Three years ago, Bangarra Dance Theatre looked to the stars with Dark Emu, a thoughtful exploration of Aboriginal and Torres Strait Islander science. Sandsong: Stories from the Great Sandy Desert instead sifts the red soil of Western Australia’s Kimberley region, to celebrate the stories and kinships that have endured brutal pastoral and mining fiefdoms.
Choreographers Stephen Page and Frances Rings draw on the cultural knowledge of the Wangkatjungka and Walmajarri communities to craft contemporary dance that is grounded, communal, and nourished by memory.
The first half of the performance establishes the vibrant history of the region, with a happy and harmonious culture represented by smooth movement and Jacob Nash’s shimmering golden-red backdrop set. The company’s hands-on exploration of local kinship and smoking ceremonies, bush dances, and family legends makes the dances feel timeless and dreamlike, but also specific and personal. Drawing on the gender roles in these local traditions, here the all-female dances are soft, while the all-male dances are boisterous.
This peace is smashed by the trauma of European arrival, with raw and confronting segments that tackle slavery, family separation, deaths in custody, and acoholism. Hope comes with station walk-offs, with Vincent Lingiari’s voice renewing the pride of the dancers. In one creative segment, wirework is used to represent communities working together to lift each other up. While the lost golden age is not restored, meaning is reclaimed through collective action.

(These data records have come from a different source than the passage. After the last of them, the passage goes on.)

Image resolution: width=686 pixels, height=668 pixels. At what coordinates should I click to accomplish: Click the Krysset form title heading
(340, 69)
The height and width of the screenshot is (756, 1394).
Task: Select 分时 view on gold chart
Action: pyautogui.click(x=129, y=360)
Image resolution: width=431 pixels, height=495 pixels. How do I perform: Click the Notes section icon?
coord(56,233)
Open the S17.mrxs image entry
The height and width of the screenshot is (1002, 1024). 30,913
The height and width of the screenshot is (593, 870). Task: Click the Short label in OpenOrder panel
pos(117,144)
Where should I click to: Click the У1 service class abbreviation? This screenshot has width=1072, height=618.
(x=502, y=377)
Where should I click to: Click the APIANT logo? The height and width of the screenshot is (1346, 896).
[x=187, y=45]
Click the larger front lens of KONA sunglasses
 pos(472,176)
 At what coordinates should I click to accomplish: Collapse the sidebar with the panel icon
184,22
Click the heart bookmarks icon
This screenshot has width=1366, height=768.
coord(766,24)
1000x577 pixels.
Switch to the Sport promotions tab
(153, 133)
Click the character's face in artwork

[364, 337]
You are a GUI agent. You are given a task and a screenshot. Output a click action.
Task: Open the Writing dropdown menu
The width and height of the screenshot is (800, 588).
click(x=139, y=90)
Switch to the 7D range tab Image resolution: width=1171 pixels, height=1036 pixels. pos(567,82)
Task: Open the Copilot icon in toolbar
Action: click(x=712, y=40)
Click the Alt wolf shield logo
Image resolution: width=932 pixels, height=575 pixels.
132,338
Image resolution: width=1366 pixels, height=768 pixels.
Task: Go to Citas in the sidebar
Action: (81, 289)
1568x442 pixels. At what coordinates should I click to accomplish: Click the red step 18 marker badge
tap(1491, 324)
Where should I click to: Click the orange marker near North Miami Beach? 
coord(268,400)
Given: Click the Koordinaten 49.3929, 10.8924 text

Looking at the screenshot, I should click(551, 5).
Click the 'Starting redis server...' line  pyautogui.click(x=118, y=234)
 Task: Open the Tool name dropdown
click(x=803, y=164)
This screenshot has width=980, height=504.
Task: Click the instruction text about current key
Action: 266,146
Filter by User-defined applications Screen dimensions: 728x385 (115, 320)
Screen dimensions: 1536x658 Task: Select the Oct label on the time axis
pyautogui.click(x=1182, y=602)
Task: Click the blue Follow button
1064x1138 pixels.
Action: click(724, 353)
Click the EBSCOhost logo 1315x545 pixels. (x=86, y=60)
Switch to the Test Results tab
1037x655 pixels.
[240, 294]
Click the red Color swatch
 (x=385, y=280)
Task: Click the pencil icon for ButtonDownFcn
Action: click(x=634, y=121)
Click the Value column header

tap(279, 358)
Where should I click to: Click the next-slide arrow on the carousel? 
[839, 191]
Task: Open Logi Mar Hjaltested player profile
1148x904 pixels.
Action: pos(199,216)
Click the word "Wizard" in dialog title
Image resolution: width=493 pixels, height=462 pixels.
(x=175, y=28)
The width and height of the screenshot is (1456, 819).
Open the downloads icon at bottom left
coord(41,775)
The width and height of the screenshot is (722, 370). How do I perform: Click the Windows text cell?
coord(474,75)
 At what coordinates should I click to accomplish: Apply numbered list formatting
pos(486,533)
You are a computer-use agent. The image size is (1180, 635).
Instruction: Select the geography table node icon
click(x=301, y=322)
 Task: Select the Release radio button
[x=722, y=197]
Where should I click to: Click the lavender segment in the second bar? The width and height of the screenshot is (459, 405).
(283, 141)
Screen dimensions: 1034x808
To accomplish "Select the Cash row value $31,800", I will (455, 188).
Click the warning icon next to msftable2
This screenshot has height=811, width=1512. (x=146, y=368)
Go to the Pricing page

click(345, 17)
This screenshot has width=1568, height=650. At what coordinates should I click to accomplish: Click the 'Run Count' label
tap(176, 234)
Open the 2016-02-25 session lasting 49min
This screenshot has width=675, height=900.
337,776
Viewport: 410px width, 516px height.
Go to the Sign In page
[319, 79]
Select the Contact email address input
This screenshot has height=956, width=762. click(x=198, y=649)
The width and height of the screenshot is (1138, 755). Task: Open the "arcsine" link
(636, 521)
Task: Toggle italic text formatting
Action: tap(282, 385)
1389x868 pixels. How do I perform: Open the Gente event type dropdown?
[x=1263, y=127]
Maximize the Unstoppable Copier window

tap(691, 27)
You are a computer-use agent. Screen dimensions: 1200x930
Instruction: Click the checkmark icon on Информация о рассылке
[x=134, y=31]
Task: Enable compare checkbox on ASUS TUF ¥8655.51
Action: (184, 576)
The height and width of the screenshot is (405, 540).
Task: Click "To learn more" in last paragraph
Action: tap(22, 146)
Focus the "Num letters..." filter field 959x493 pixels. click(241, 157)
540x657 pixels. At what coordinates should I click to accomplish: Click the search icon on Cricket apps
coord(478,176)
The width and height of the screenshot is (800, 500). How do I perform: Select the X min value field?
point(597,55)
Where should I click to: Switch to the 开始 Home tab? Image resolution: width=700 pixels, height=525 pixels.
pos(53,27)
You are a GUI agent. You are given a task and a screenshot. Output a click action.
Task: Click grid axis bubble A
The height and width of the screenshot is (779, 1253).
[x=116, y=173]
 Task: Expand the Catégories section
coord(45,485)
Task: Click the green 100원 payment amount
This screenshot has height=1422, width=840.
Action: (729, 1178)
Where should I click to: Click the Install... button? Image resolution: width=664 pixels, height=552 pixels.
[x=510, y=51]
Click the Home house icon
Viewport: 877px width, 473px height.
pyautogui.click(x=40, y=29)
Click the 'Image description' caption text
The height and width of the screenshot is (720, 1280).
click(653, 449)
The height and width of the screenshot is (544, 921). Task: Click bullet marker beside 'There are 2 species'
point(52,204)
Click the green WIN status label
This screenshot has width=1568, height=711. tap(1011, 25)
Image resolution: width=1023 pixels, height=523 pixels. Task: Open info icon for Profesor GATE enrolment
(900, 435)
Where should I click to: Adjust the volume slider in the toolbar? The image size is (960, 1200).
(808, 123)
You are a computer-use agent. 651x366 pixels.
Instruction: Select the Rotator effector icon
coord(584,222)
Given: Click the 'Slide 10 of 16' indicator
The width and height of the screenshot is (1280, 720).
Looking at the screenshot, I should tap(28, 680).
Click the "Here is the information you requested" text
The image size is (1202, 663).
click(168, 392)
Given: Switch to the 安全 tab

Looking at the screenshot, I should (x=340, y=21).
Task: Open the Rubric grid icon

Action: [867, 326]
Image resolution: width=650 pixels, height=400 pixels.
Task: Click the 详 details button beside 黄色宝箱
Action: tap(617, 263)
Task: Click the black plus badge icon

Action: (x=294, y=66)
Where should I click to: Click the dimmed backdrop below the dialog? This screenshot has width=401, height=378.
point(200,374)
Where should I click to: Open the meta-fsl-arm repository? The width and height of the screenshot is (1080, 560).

Aboriginal language is used to striking effect throughout the production. With Aboriginal people forbidden the use of their own languages for decades, their use here alongside the fight for native title gives them powerful resonance, as though the land itself calls for justice.
Bangarra’s performances are always sophisticated, but here the stability of the performers is striking, with complexity achieved in the positioning of the ensemble, rather than the contortions of the individual dancer. This approach beautifully expresses the production’s themes of community of land, grounding the dancers in both.
Sandsong held the Canberra Theatre audience rapt, with the exquisite performance capturing the extraordinary beauty of the great sandy desert, while breaking through the abstract politics of land rights to unfold the human stories that give life to place.